Nachdem der Betriebsrat die Zustimmung zur Kündigung des Betriebsratsvorsitzenden verweigert hatte, beantragte die Arbeitgeberin die gerichtliche Ersetzung der Zustimmung. Hilfsweise begehrte sie den Ausschluss des Vorsitzenden aus dem Betriebsrat, da er quasi "im Alleingang" immer wieder Beteiligungsrechte missbräuchlich ausnutze. So sei z. B. über einen Antrag auf Mehrarbeit nicht entschieden worden, um die Arbeitgeberin zu einem Verzicht auf Ausschlussfristen zu bewegen.

Das Arbeitsgericht wies sowohl den Haupt- als auch den Hilfsantrag zurück.

Die Gründe:
Das Verhalten des Betriebsratsvorsitzenden rechtfertigt weder eine außerordentliche Kündigung noch einen Ausschluss aus dem Betriebsrat.

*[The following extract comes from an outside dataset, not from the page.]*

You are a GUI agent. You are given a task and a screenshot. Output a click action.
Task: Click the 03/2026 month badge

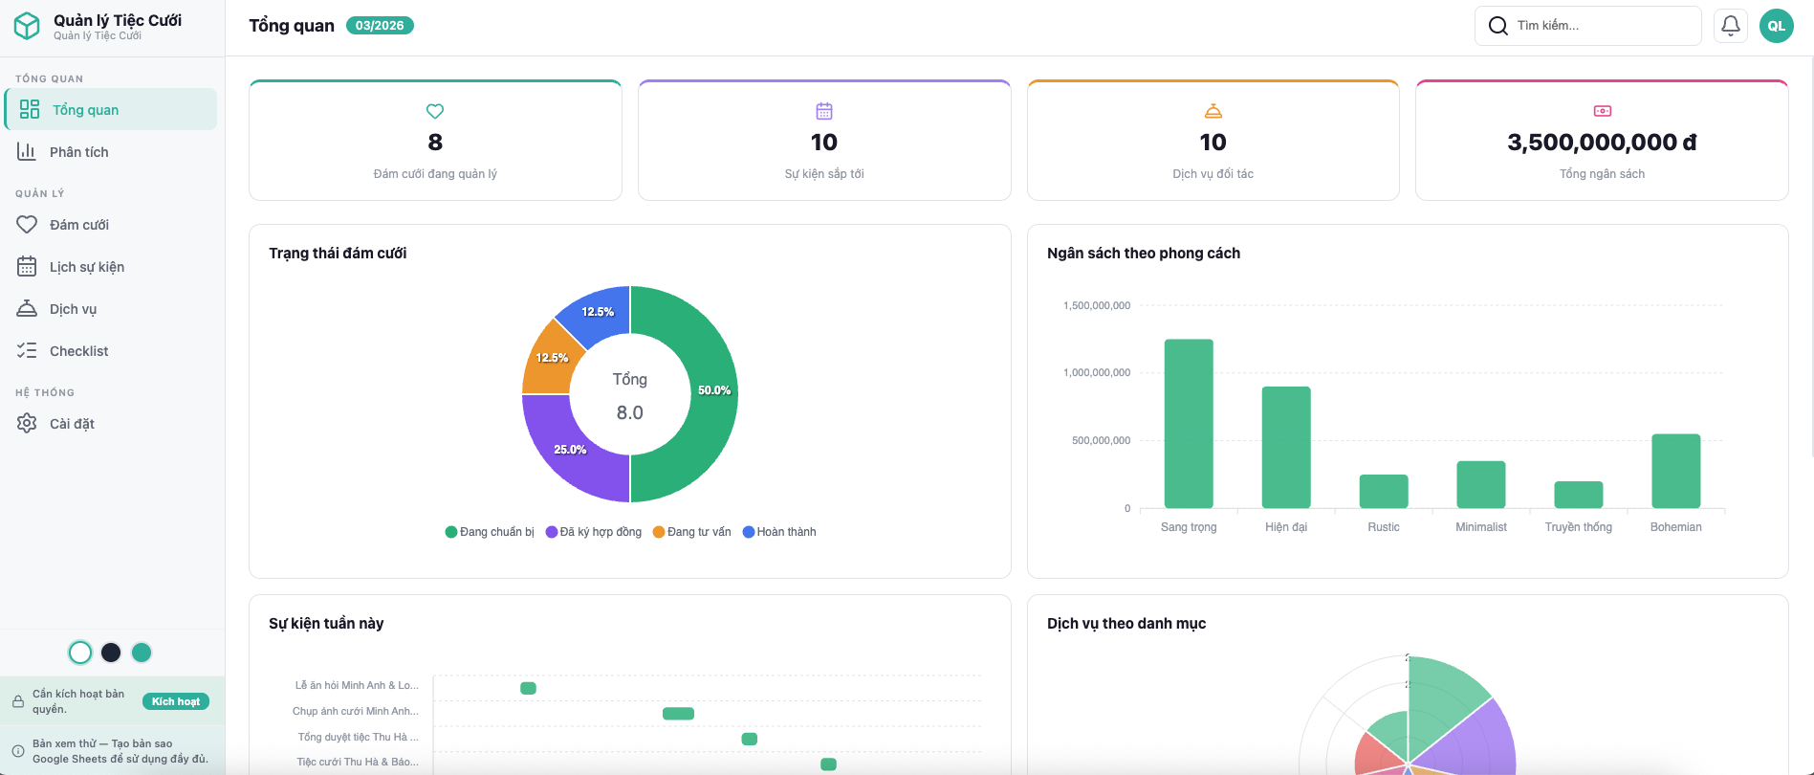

Es stellt zwar eine schwere Pflichtverletzung dar, wenn ein Arbeitnehmer Urlaub nimmt, ohne sich diesen vorher genehmigen zu lassen. Im Streitfall genügt diese Pflichtverletzung aber aufgrund der weiter erforderlichen Interessenabwägung ausnahmsweise nicht als Grund für eine fristlose Kündigung. Zugunsten des Betriebsratsvorsitzenden ist insbesondere zu berücksichtigen, dass dieser seit 15 Jahren bei der Arbeitgeberin beschäftigt ist und es keine Abmahnung gegeben hat. Zudem sind die Anforderungen an die fristlose Kündigung sehr hoch, da der Vorwurf mit der besonders geschützten Betriebsratstätigkeit zusammenhängt.

Auch ein Ausschluss des Betriebsratsvorsitzenden aus dem Betriebsrat kommt nicht in Betracht. Die dargelegten Pflichtverletzungen, wie z.B. unzulässige Koppelungsgeschäfte, wurden nicht vom Betriebsratsvorsitzenden allein begangen, sondern beruhten jeweils auf Beschlüssen des gesamten Betriebsrats.